Add to that the fact that Trudeau’s caucus is increasingly restless (when there are diminishing chances of upward mobility, i.e. cabinet appointments, MPs suddenly seem to find the need to unburden themselves with criticisms); that a recession is on the horizon, and that a likely strike by public servants may impact the delivery of services (though the union’s demands may spur government sympathy).

There are also several upcoming committee probes that will cause the government headaches and call into question its capabilities.

One study focuses on Liberals’ close relationship with the consulting firm McKinsey & Company and its former global managing director Dominic Barton (who later served as Canada’s ambassador to China). Another looks into the government’s ability to keep the trains running on time, focusing on a holiday disaster that saw some Via Rail passengers stuck on board for 18 hours and thousands of airline passengers stranded over Christmas. The Canadian Transportation Agency, which handles complaints, faces a 33,000 case backlog — leaving travellers in the lurch, a point Poilievre is happy to repeat.

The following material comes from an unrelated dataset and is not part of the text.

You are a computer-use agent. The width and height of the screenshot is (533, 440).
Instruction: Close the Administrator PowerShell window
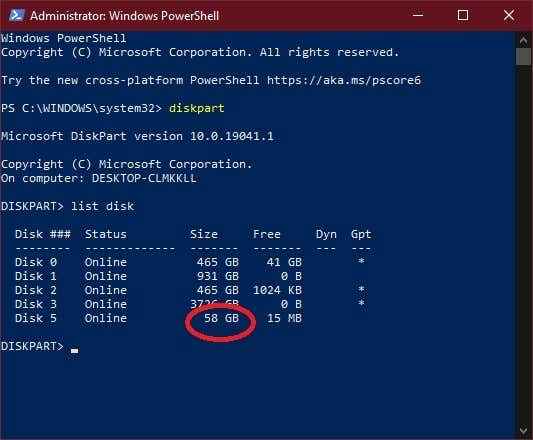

And then, there are the investigations into the multimillion-dollar fiasco that was the ArriveCan App, where Ottawa paid middlemen millions more than it needed to; on Canada-China relations and the discovery of illegal secret police stations in Canadian cities run by Chinese authorities apparently without consequences; and on the processing of veterans benefits — where several veterans reported they were encouraged, by a now-fired civil servant, to end their own lives through medical assistance in dying (MAID) — cases the minister recently referred to the RCMP.

There is also a committee probe on women and girls in sport which will likely get more attention after former sport minister Kirsty Duncan accused her government, on CBC Friday, of pushing back against her efforts to stop abuse.

If that isn’t enough, last week the head of the Canada Revenue Agency told MPs it is not worth the government’s time to chase after the more than $15 billion in pandemic wage benefits that the auditor general flagged as likely having gone to ineligible recipients. For workers who returned their Canada Emergency Response Benefit (CERB) overpayments and those who played by the rules, this announcement that Ottawa plans to let some companies cheat without any consequences shows the system is clearly unjust, unfair, and yes, broken.

Trudeau’s vision has always been that government is a force for good. Since 2015, the Liberal leader has advocated for bigger government, for more investments to make the country and its people healthier and stronger.

Poilievre believes the opposite. Whether it’s by attacking “gatekeepers” that pick winners and losers, or pointing out the failures of the state to rectify social problems, he’s making the case for smaller government.

The Conservatives’ desire to make the next election a change election rests on the assumption that Poilievre can show that the status quo isn’t working — and he’ll be helped by an economy that will likely leave many more on the outside looking in.

It’s up to Trudeau to show that he’s not only not making problems worse, but that the promise of big government can actually deliver.